Water-based sealing adhesives are typically formulated from a polymer in the form of an emulsion, referred to as “latex.” Latex can be either synthetic or natural, with total solids content ranging from 40% to 70%. The components, including latex and other ingredients, are mixed in a high-speed mixer under vacuum conditions to prevent air entry.

Water-Based Sealing Adhesives for Tin can

The solid content of water-based sealing adhesives usually falls within the range of 40% to 70%. The required solid content for sealing adhesive is generally determined by the injection equipment speed and the drying conditions of the factory. Most water-based sealing adhesives require forced drying through heating to allow rapid film formation and achieve sufficient adhesion. After forced drying, can lids with applied adhesive are often tightly stacked in kraft paper sleeves and then palletized for shipment. Pallets are often shrink-wrapped for transportation. Even lids that have undergone heat drying should be left for at least 24 hours before shrink-wrapping the pallets, a critical step to dissipate all moisture and optimize the physical performance of the sealing adhesive.

Water-based sealing adhesives find applications in various packaging types, including food (hot-fill canning, nitrogen packaging), beverages (carbonated and non-carbonated drinks), miscellaneous cans (oil, solvents, and other non-food packaging), and aerosol packaging.

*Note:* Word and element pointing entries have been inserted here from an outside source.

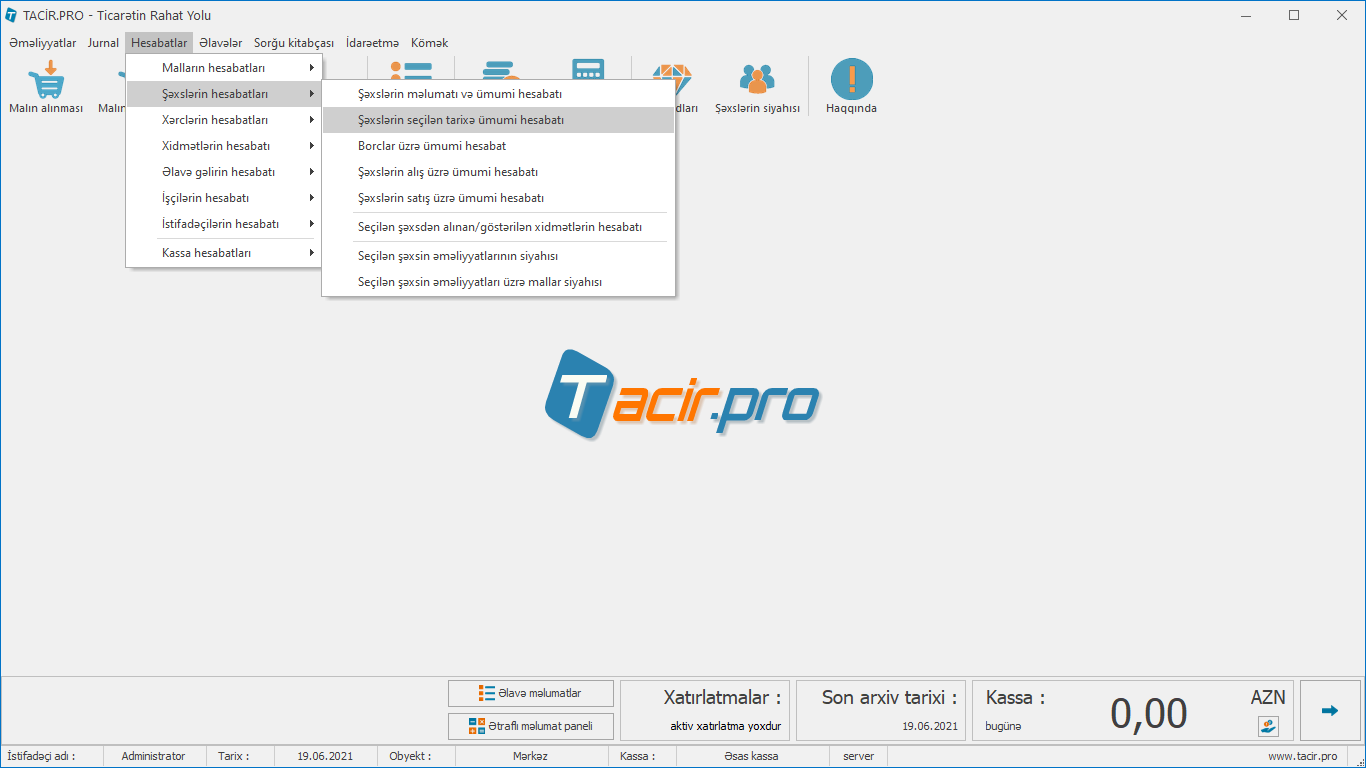Click the TACİR.PRO logo in title bar

pyautogui.click(x=11, y=15)
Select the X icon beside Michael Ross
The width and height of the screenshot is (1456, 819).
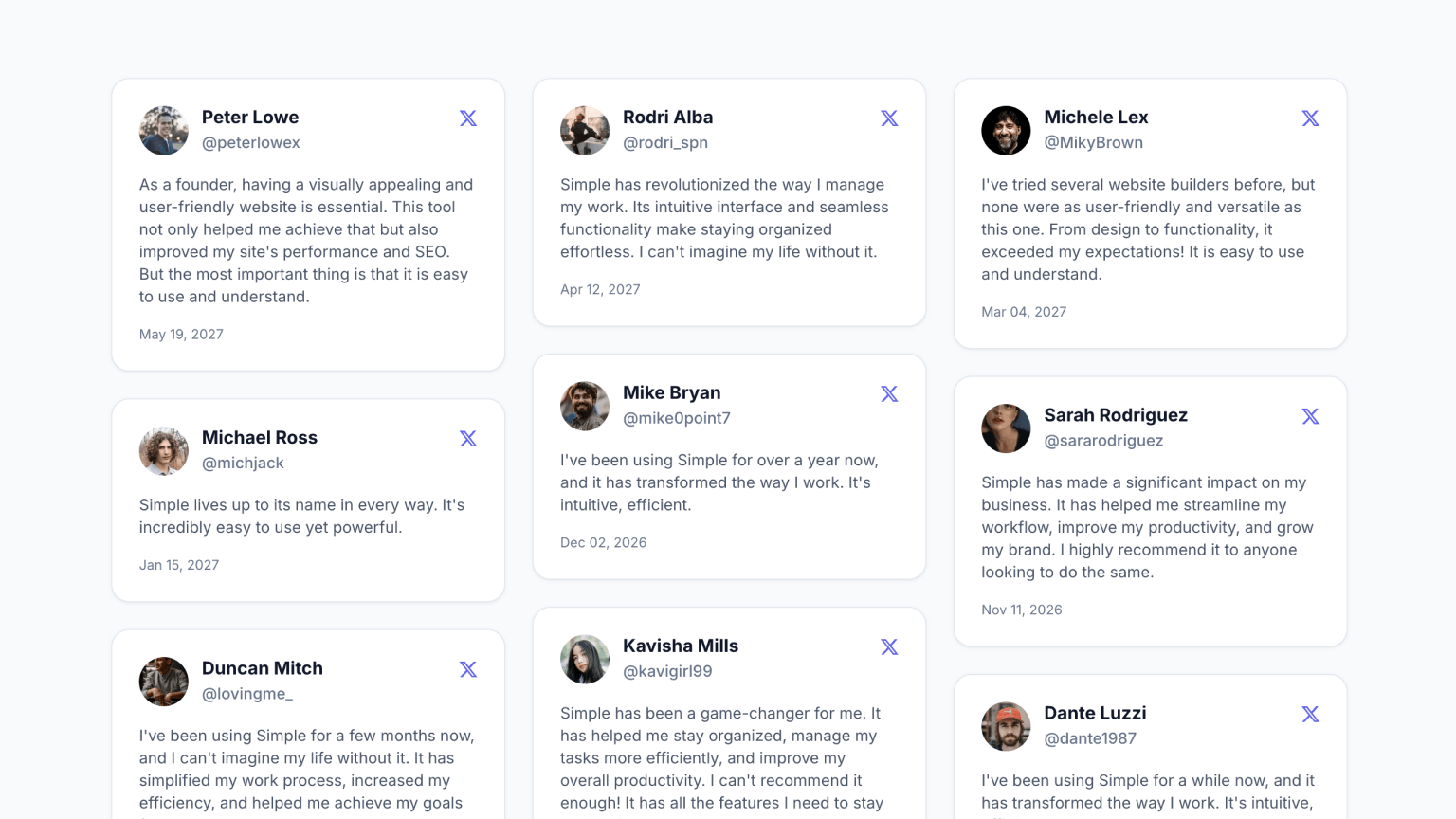pyautogui.click(x=468, y=439)
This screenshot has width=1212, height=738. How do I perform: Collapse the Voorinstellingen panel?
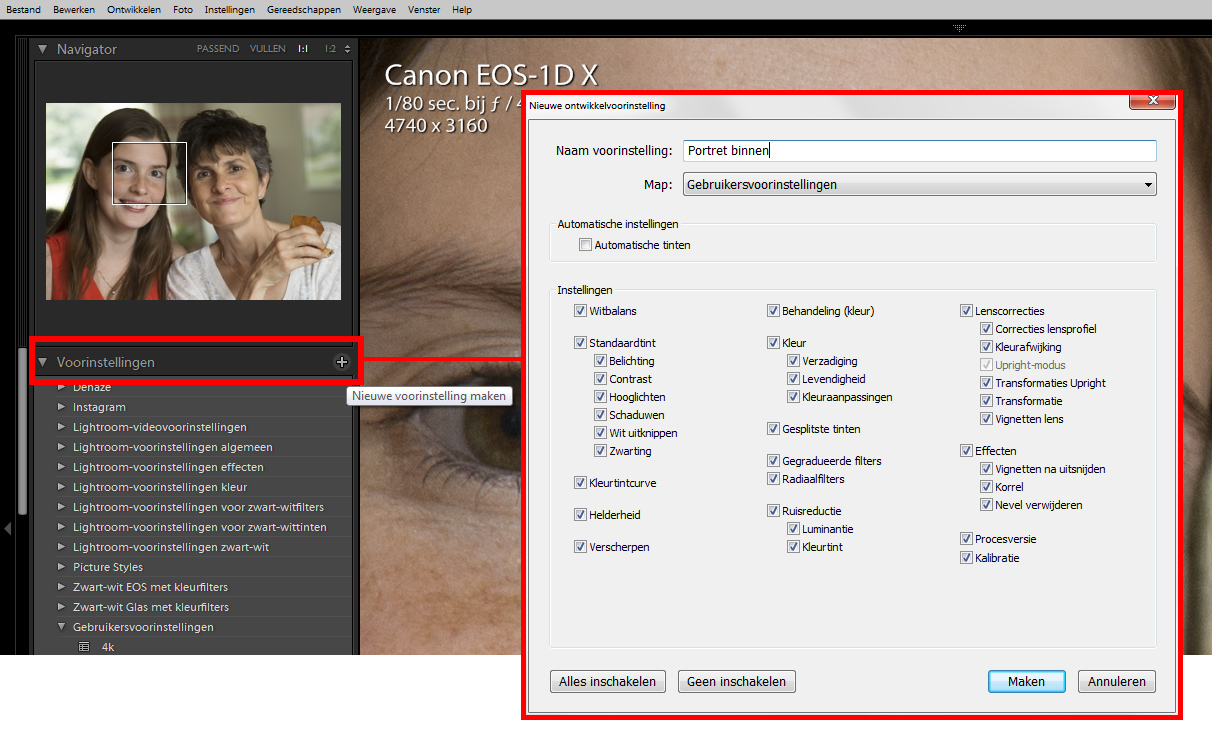tap(43, 362)
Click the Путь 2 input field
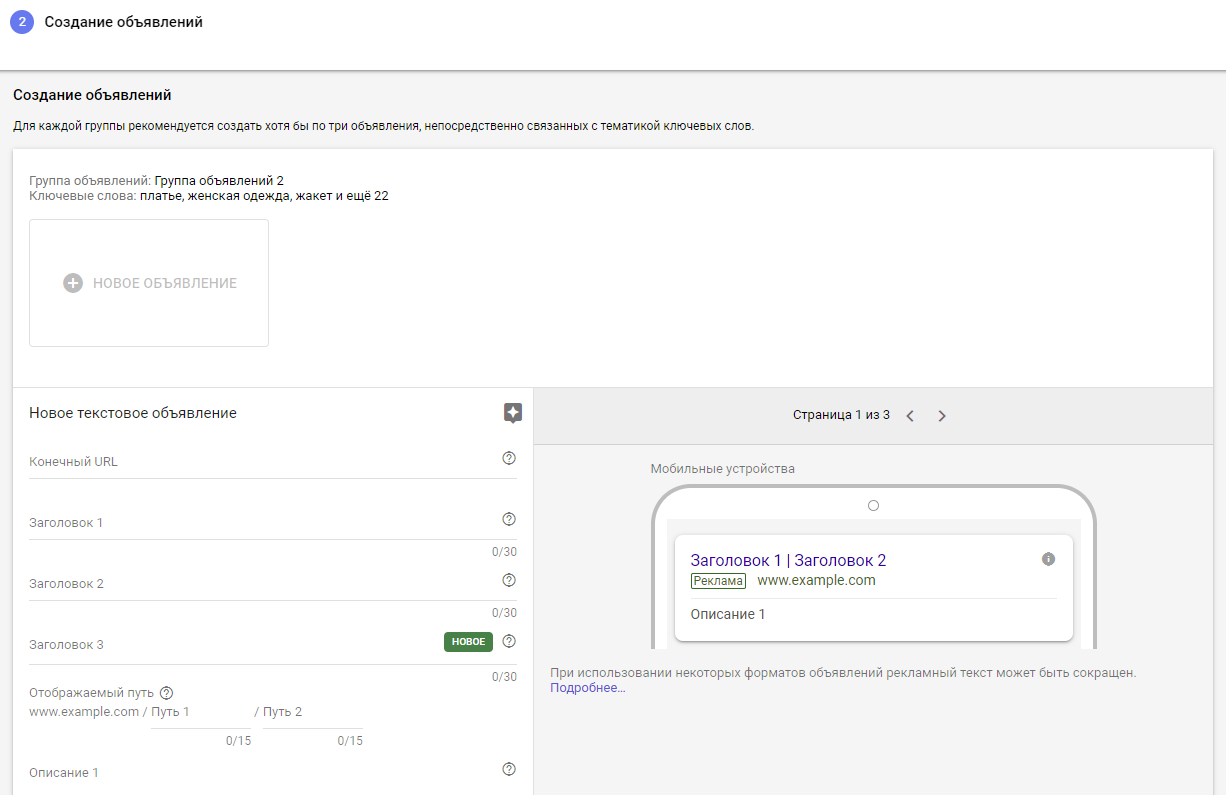 312,712
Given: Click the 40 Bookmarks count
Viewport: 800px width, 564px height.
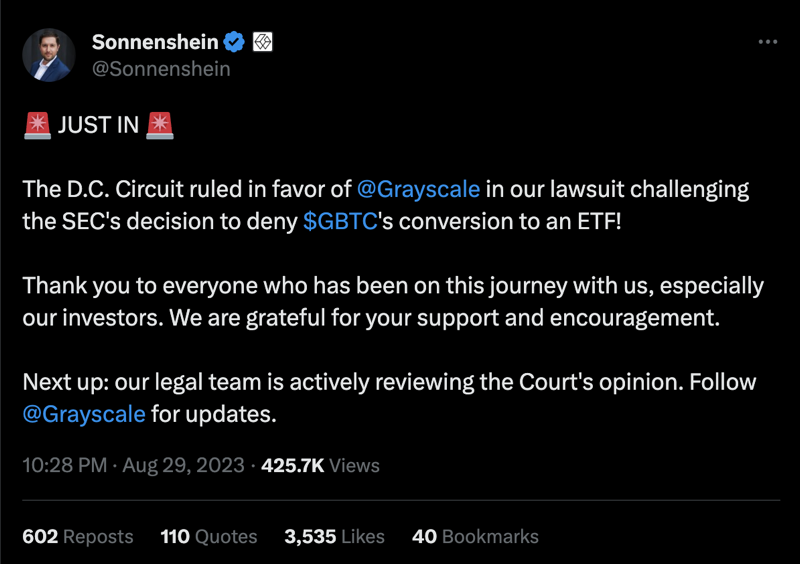Looking at the screenshot, I should [475, 537].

The choice of sealing adhesive depends on factors such as injection application and storage conditions, final use (packaging and processing type), application cost, etc. Specific selection criteria will be discussed in detail later.

Advantages of water-based sealing adhesives include environmental friendliness (no volatile flammable solvents), a wide range of viscosity and total solids content, suitability for all packaging types, excellent performance in solvent, oil, and pressure aerosol packaging worldwide manufacturing and distribution.

Disadvantages include the need for hot air forced drying of can lids after sealing injection, potential corrosion, wear of nozzles and needles, and microbial growth. Sealing adhesives may freeze and condense at temperatures below zero degrees Celsius. Low shear pumps should be used for conveying water-based liquid sealants to prevent condensation.